That’s especially true of the battles against the computer’s AI, which take place around your camp, but less true against other players: mainly because it usually takes much more time to capture objectives. Once each faction starts to gain special summoned abilities, some variability starts to enter the game, and the better battles involve kiting the units of enemy players around you before you can start capturing the enemy’s goal. But even when it’s bad (and Godsrule warns you from the very first PvP match that you can lose, and lose badly), the pain is lessened because you know that some of the fault lies in your own tactics rather than randomly generated numbers. Learn from those losses, and you’ll find that the combat’s quite deep.

Godsrule: War of Mortals

But those losses are also where the cash shop starts to sting. Most of the good units in Godsrule have excruciatingly long training times, which means that you’ll spend hours creating new units if you’ve suffered a particularly bad defeat unless you spend some cash.

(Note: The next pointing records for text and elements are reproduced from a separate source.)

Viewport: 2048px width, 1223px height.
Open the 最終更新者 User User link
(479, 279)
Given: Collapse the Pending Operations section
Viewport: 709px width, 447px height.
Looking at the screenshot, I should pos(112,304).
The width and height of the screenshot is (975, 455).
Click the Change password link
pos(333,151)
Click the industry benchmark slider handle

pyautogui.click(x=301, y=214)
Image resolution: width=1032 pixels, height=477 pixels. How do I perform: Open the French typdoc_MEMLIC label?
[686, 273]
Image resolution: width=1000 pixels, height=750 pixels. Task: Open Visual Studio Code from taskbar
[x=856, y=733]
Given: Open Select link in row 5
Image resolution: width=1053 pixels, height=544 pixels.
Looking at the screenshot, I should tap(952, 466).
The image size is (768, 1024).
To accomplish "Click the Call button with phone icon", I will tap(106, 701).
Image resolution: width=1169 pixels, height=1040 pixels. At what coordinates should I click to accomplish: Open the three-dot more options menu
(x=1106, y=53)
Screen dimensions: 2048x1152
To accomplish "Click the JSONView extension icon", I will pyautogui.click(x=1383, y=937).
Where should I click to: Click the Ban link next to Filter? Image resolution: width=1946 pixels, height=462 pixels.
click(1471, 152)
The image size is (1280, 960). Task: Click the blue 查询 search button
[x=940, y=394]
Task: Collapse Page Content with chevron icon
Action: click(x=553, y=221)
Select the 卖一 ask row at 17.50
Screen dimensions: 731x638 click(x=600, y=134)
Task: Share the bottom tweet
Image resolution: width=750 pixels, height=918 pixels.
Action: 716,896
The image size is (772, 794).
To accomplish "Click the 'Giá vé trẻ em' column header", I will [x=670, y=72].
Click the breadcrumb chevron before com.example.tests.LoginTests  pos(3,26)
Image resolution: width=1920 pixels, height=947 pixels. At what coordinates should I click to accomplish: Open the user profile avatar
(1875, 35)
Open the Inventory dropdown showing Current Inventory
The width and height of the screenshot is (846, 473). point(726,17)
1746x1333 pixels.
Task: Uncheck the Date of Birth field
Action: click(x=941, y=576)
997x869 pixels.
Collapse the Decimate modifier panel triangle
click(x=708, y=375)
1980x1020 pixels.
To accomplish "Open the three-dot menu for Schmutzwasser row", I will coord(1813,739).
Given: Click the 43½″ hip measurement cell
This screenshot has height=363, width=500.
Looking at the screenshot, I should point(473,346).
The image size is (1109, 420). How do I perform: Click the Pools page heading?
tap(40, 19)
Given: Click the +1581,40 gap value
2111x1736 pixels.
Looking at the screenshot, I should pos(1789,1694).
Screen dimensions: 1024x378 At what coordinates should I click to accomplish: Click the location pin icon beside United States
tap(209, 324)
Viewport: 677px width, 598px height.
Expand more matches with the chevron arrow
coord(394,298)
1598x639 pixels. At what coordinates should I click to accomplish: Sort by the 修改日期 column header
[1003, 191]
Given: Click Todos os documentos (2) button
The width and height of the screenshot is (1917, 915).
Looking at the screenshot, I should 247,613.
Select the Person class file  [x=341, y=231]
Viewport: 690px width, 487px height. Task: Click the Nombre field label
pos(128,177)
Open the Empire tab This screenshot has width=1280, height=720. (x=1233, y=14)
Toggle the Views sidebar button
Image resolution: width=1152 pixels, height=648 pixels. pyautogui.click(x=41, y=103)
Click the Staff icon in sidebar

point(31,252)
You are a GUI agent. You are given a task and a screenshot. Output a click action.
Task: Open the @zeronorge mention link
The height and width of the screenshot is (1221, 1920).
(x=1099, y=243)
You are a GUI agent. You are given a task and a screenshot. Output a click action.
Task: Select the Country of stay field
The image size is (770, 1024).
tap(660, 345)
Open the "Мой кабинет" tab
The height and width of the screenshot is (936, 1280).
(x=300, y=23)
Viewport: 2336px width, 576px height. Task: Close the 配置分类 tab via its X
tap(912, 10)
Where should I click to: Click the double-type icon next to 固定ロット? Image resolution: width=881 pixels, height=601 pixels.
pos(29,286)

If you’re not careful, you get to this point fairly quickly if you make some poor decisions with the free stash of premium currency, and from there you’re back to the old, familiar game of wait or pay. But despite that familiar grind and its combat’s rough edges, Godsrule‘s active interaction leaves me wanting to return to it. It’s a game that understands the widespread appeal of the social strategy game, but that’s competent enough to get the strategy segment at least partially right. And for that, it’s a game I’ll remember.